After two years of futile attempts and market pushback, Indonesia will alter its financial sector legislation this week.
The new bill aims to broaden the central bank's scope and strengthen its authority to buy government bonds during crises, as it has in the previous three years to bolster Southeast Asia's largest economy. By 2022, the central bank will have bought $73 billion in debt. The law aims to update financial technology and cryptocurrency legislation.
The bill was passed by the finance commission on December 8. The financial sector reform:
Indonesia's financial laws are being revised.
Existing regulations are complex and often contradictory. The recent boom in fintech and the central bank's aspirations for a digital rupiah make them outdated.
Government expects improvements to deepen local capital markets to finance the economy.

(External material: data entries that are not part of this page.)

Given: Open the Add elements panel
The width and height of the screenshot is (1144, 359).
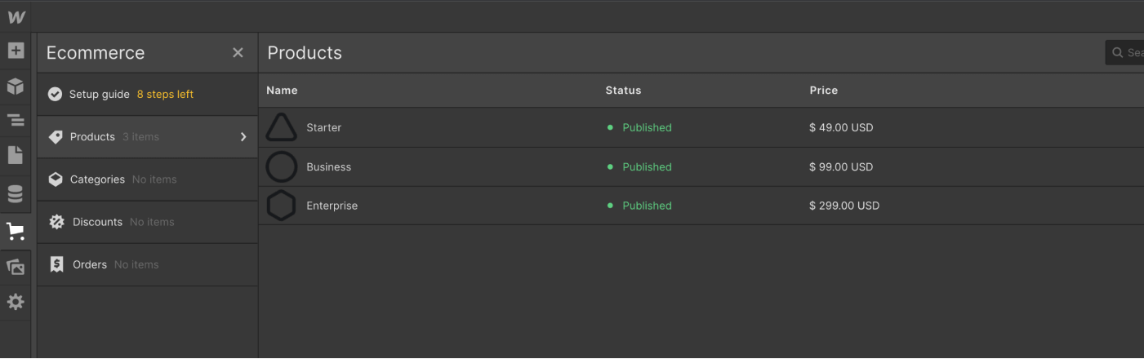Looking at the screenshot, I should [x=16, y=51].
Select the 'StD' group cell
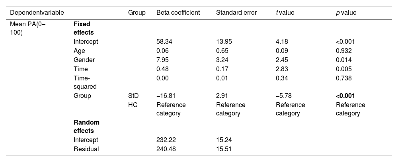398x162 pixels. [x=134, y=96]
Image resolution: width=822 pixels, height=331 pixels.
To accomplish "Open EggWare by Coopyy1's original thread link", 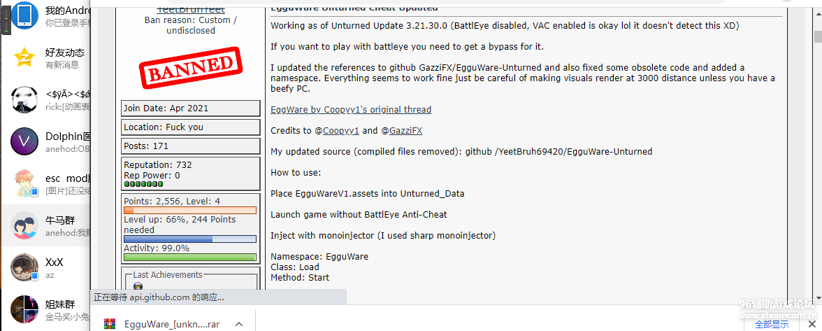I will pos(351,110).
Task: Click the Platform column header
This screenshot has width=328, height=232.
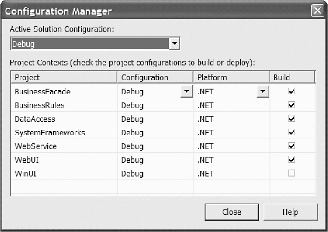Action: (232, 77)
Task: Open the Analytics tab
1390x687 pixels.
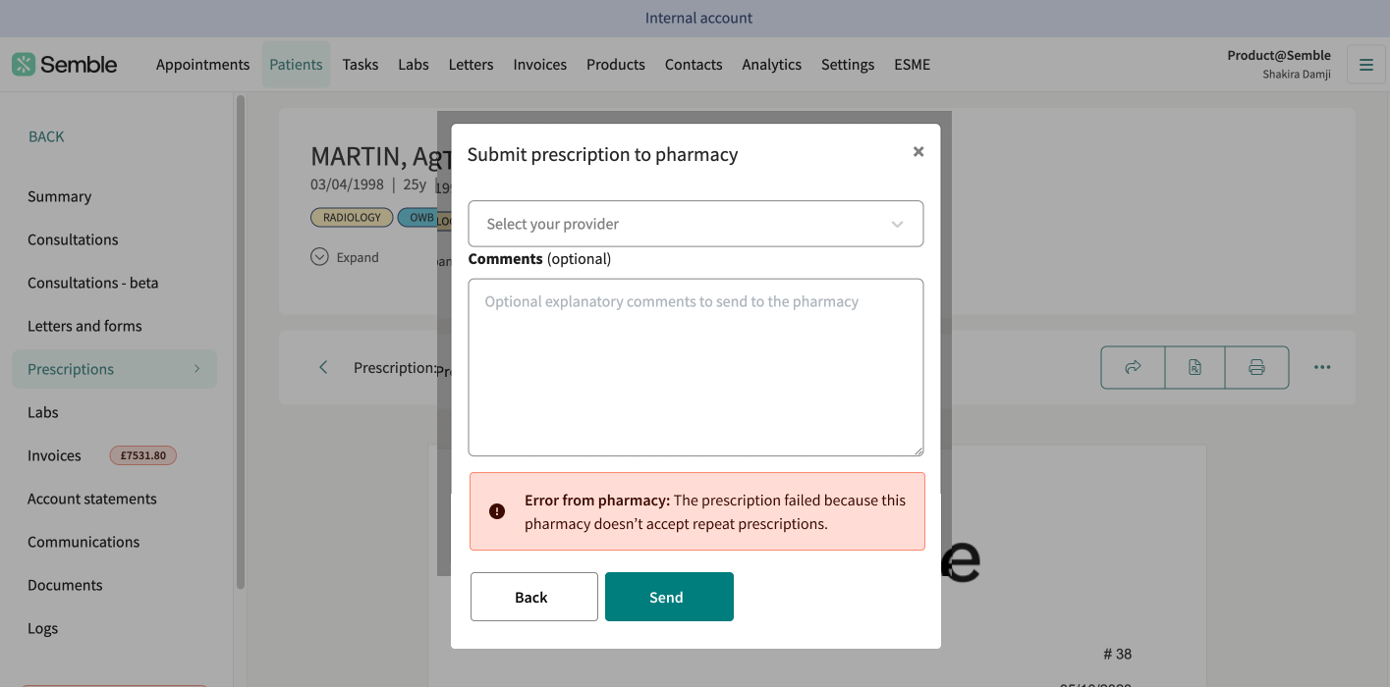Action: pos(771,65)
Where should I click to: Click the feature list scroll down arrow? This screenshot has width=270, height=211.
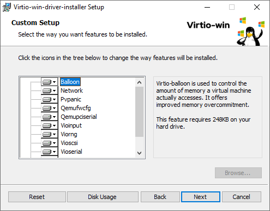click(140, 153)
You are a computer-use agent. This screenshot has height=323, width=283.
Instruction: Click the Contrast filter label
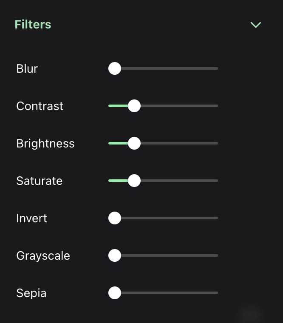click(40, 106)
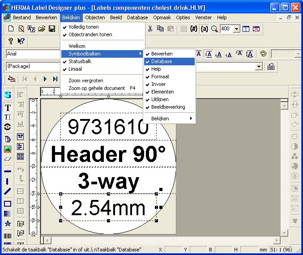Toggle Liniaal ruler visibility
The width and height of the screenshot is (303, 255).
point(75,69)
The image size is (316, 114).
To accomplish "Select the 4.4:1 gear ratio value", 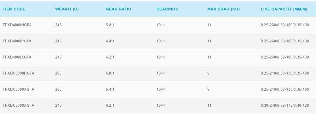I will point(110,41).
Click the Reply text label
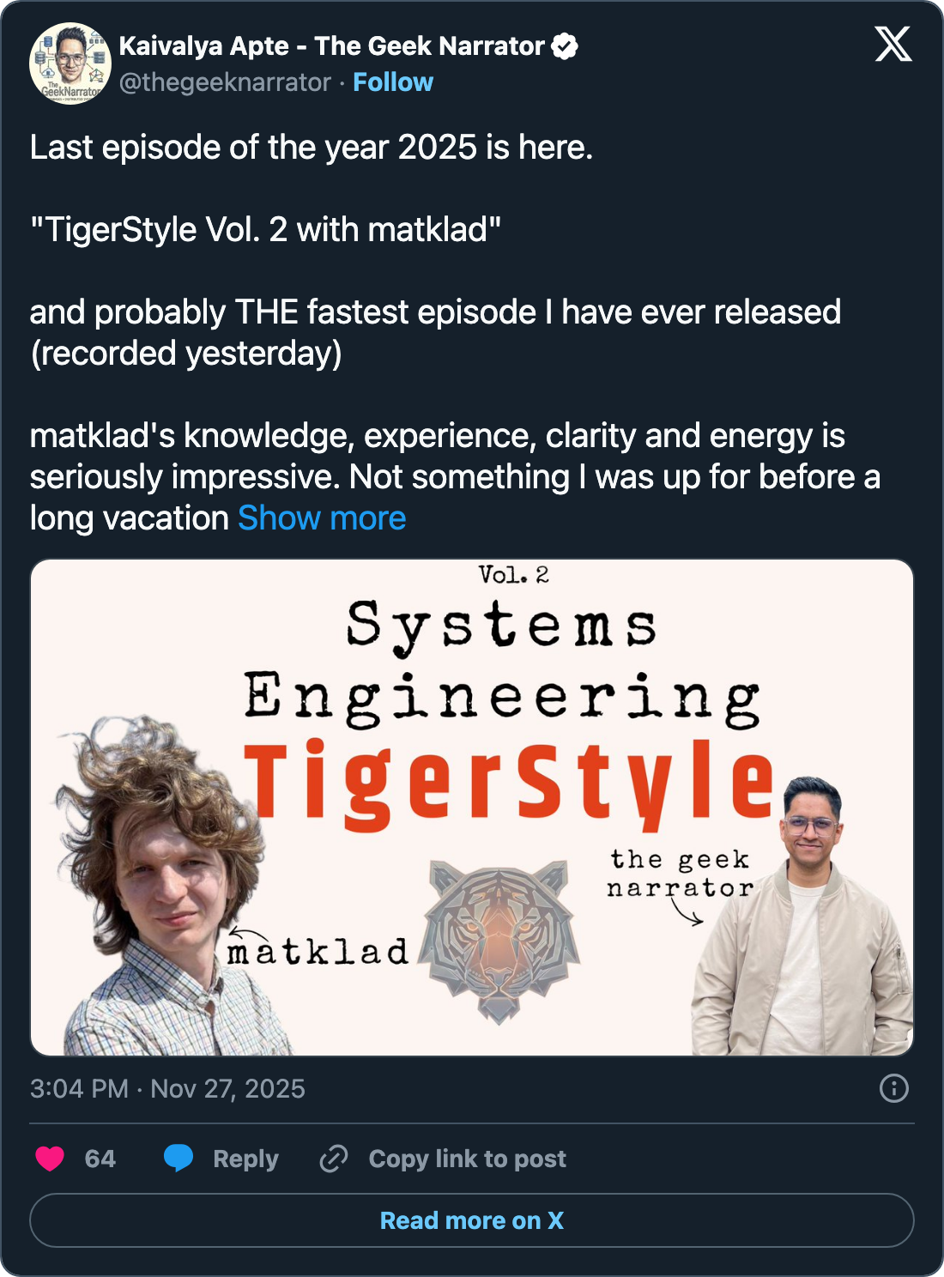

It's also in keeping with President Joko Widodo's goal of cutting red tape and simplifying laws to speed up crisis response.
What's next for the Fed?
If implemented, the law will allow Bank Indonesia to buy government bonds when the president declares a crisis, reinforcing its unusual move during the pandemic, which the central bank and finance ministry portrayed as a "one-off" measure.
Lawmakers want the central bank to "participate in ensuring financial system stability to facilitate sustainable economic growth" in addition to its present responsibility to safeguard rupiah and price stability.
An previous proposal to incorporate job creation and economic growth in Bank Indonesia's mandate was deleted from the latest measure.